Artificial Intelligence & Innovation Update: Our Stance After The Nvidia Warning
29 January 2019
- Nvidia was sharply down last night on the heels of a major profit warning (the first one in years), with Q4 revenue outlook cut by 20% and gross margin outlook reduced to 56% from 62.5%. After the cryptocurrency mining weakness in the previous quarter, Nvidia suffered from “deteriorating macroeconomic conditions, particularly in China” in its Gaming division (54% of revenue) and from a “more cautious approach” from data center customers (25% of revenue).
- The direct impact on our Artificial Intelligence and Innovation portfolios was moderate yesterday (around -50bps) as we materially cut our Nvidia exposure in recent weeks in light of the China and data center risks but, admittedly, the total impact was much larger as Nvidia dragged down many semiconductor stocks that populate the two certificates. That being said, it’s worth reviewing the investment case to figure out if it’s already time to turn more aggressive on the artificial intelligence leader or to exit the position.
- While the Chinese risk and the datacenter slowdown were well flagged following numerous China-related profit warnings (Apple for instance) and underwhelming figures from datacenter providers such as Intel, the Gaming division’s swing from strong revenue growth in previous quarters to a revenue decline in Q4 came as a shock.
- We view the current data center slowdown as a speed bump as cloud providers digest massive investments made over recent years and believe that the artificial intelligence revenue opportunity is intact. But we are worried in the short term about the Gaming outlook considering that Nvidia had underestimated the contribution of cryptocurrency mining to the Gaming division last year, that the 2019 lineup of video game blockbusters is poor (and only a few of them will require the ray tracing technology that Nvidia’s graphics cards offer) and that the outcome of trade negotiations between the US and China remains uncertain.
- Hence, even if Nvidia’s profit-warning clearly resets earnings expectations, there is still downside risk in the very short term (the Q1 guidance is likely to be underwhelming). But as we get closer to the end of the year and to 2020-21, the outlook should gradually improve as comparison bases become easier and as the massive “autonomous driving” catalyst unfolds (a several billion revenue opportunity for the company in the medium term).

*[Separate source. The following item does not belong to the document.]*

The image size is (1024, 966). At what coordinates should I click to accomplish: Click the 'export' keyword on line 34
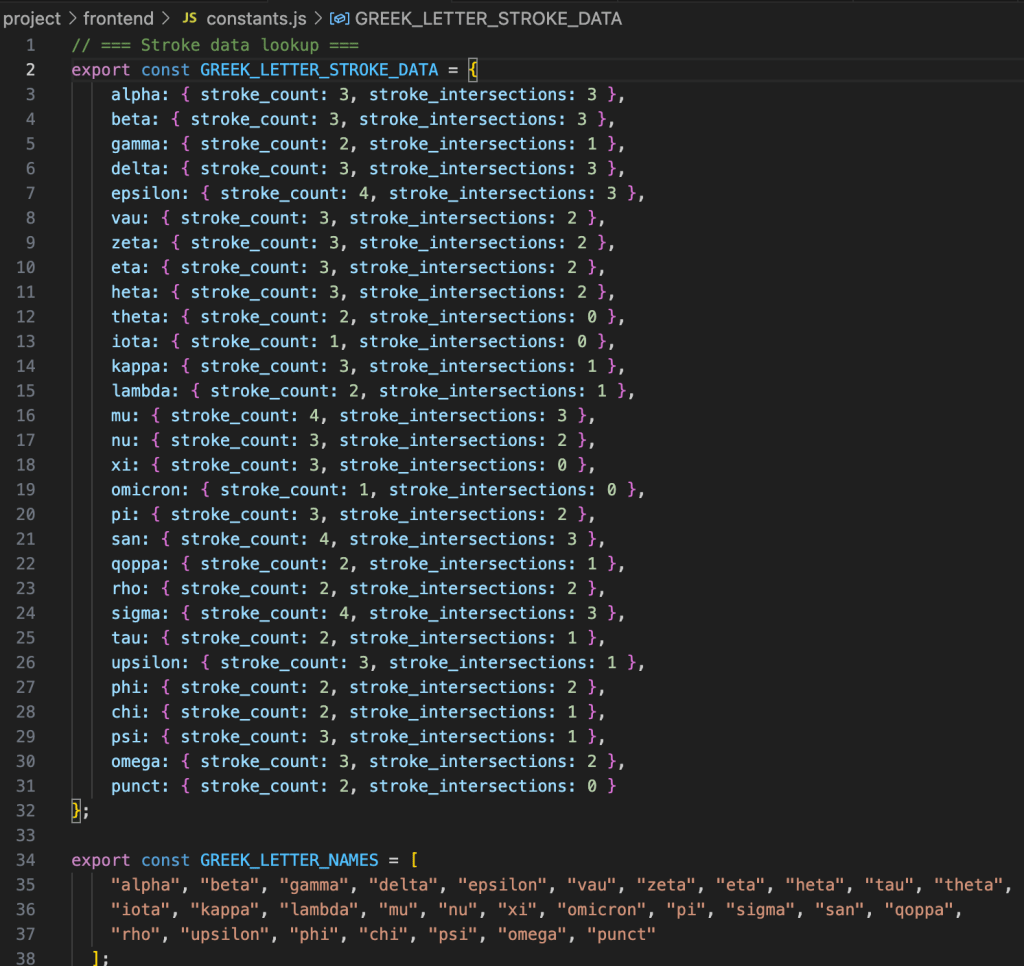coord(101,860)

- In all, we’ll stick for now with our small position in Nvidia in light of its leading position in AI and strong fundamentals (pricing power, margin strength) and considering that the focus will soon shift to autonomous driving. But it’s probably a bit too early to aggressively buy the stock and we feel much more comfortable right now in the AI chip space with rivals Xilinx (which benefits from a large telecoms/5G exposure) and AMD (market share gains in the server market at the expense of Intel).